There is some uncertainty about where the Connecticut troops were on the day of the attack. They had been sent north as part of a planned sweep of the Connecticut River valley, to be performed in conjunction with Massachusetts troops that were en route from the east. They were known to have arrived at Hadley a few days before June 12, but there is significant evidence that on the day of the attack they were across the river in Northampton.

==Potential coverup==
A significant number of people involved in the events surrounding the June 12 action, and the later reporting of it, had knowledge of Goffe's presence in Hadley. Major John Talcott, who led the Connecticut forces, was a brother-in-law of John Russell, who was sheltering them. The governor of Massachusetts was John Leverett, who had served in the Parliamentary Army during the civil war, and is known to have visited Hadley during the time Goffe and Whalley were there. Increase Mather, as one of the intermediaries handling their letters, wrote one of the most important early accounts of the war. The political leaders of the Connecticut Colony at the time were Robert Treat and William Leete, who had been leaders in the New Haven Colony when Goffe and Whalley passed through there.

Historian Douglas Wilson suggests that at least some of these people, all of whom were sympathetic to Goffe, may have acted, either independently or in concert, to cover up any role Goffe may have had in the June 12 action. There are no significant records of the action in surviving Massachusetts and Connecticut records. Wilson notes that there is a letter, discovered in 1870, from John Russell to Increase Mather, dated 1677, after Mather's publication of his history. Russell wrote "I find nothing considerable mistaken in your history. That which I most fear in the matter is lest Mr. B or some of Connecticut should clash with ours and contradict each other in the story as to matter of fact." Wilson concludes that "Mr. B" was probably Gershom Bulkeley, a political opponent of the Puritans who was part of Talcott's force.

==Historiography and influences on fiction==
The first publication of the angel tale was apparently in the late 18th century by Thomas Hutchinson in his History of the Province of Massachusetts Bay, in which he describes the tale as having originated with John Leverett's family. Subsequent historians picked up and elaborated on the story. Later in the 19th century historians began to examine the story more critically, with George Sheldon specifically debunking it in 1874. Because of the inconsistencies raised by Sheldon, many 20th-century historians have accepted that the tale does not describe an event that actually happened, and it has been widely propagated as not having occurred. Douglas Wilson carefully reassessed the available evidence, concluding in his 1987 paper on the matter that it might have taken place, and that the event, and Goffe's involvement in it, were covered up by Goffe's protectors.
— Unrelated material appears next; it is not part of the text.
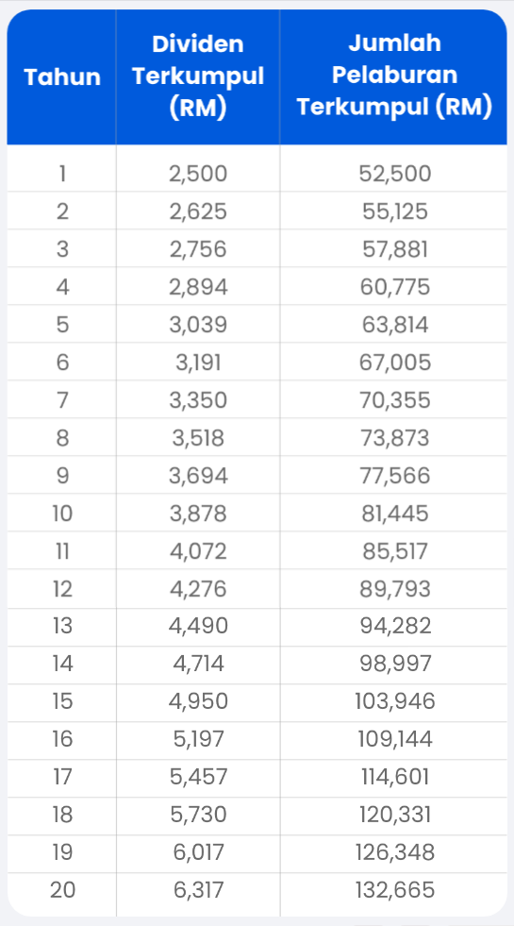The height and width of the screenshot is (926, 514).
Task: Select total value 63,814 for year 5
Action: click(395, 325)
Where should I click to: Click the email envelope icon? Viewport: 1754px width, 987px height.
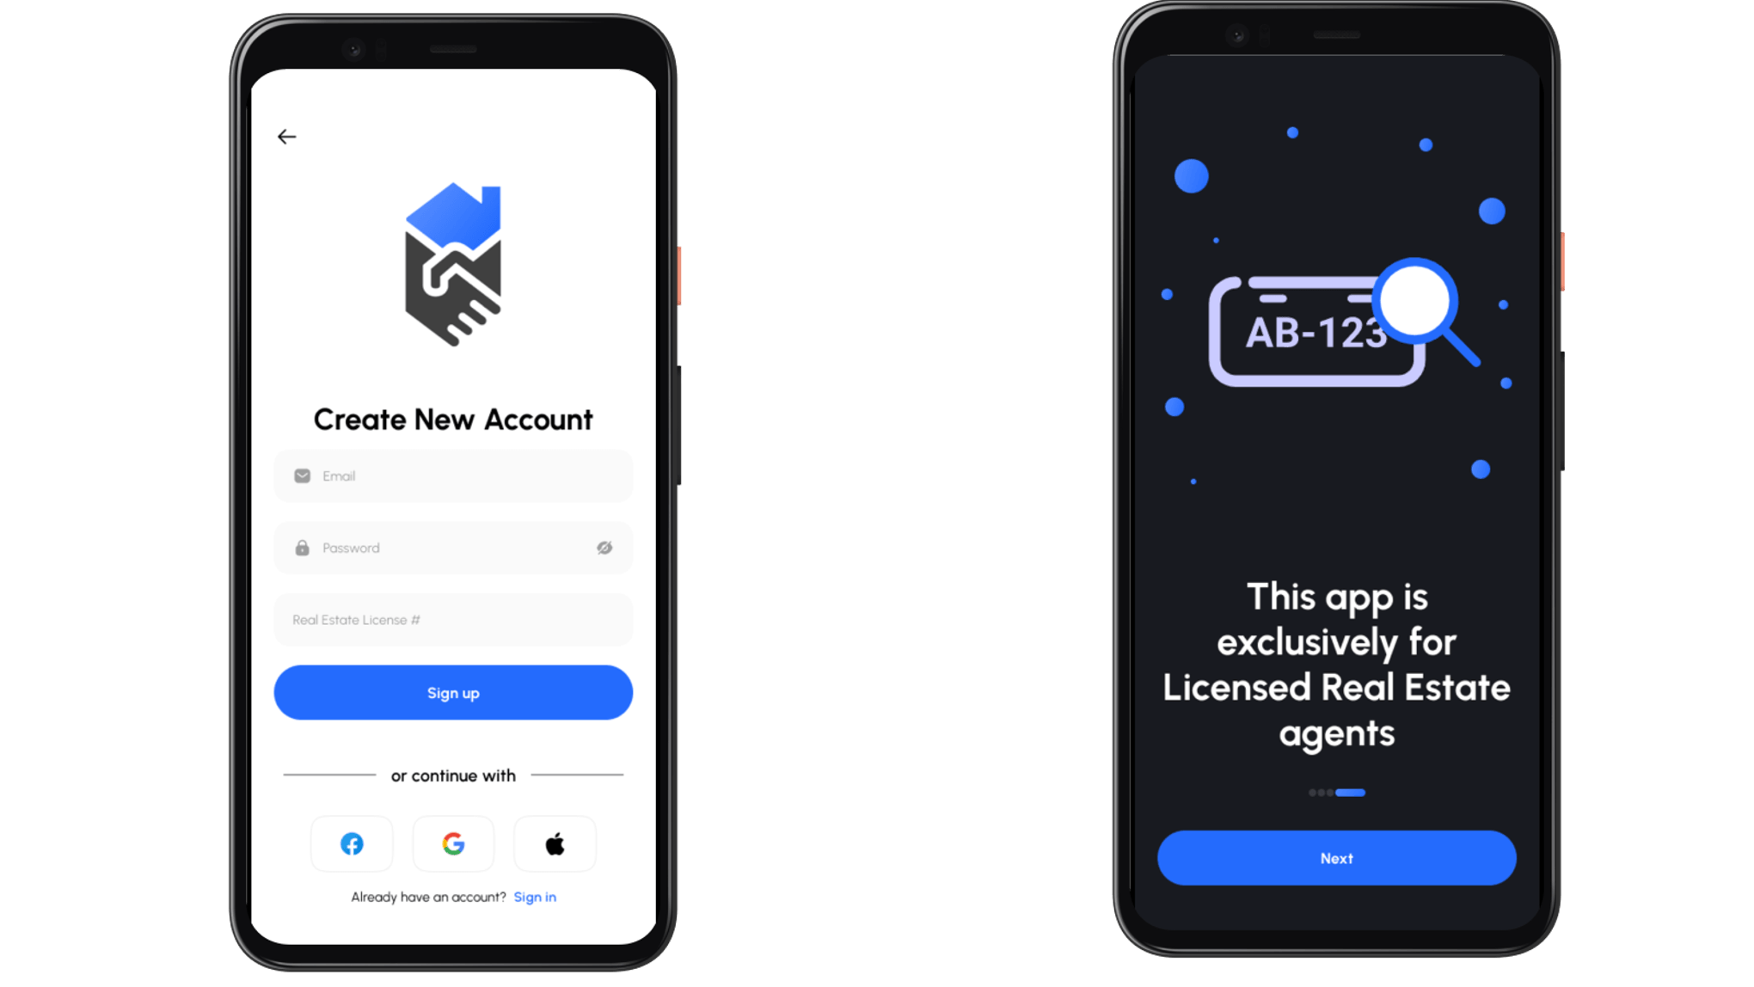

The legend furnished ideas used by Sir Walter Scott in Peveril of the Peak and by James Fenimore Cooper in The Wept of Wish-ton-Wish. It is also a likely source for "The Gray Champion", a Nathaniel Hawthorne short story that features an elderly Puritan man who brandishes a sword in defense of his people. Jack Dunn wrote The Diary of General William Goffe published in 1982 which was syndicated in The Valley Advocate in weekly installments as "The Angel of Hadley".

Goffe is portrayed as The Angel of Hadley in Channel 4's New Worlds (2014), the sequel to 2008's The Devil's Whore (in North America, The Devil's Mistress).

A fictionalised version of the story forms part of Robert Harris's 2022 novel Act of Oblivion, in which Goffe is one of the main protagonists.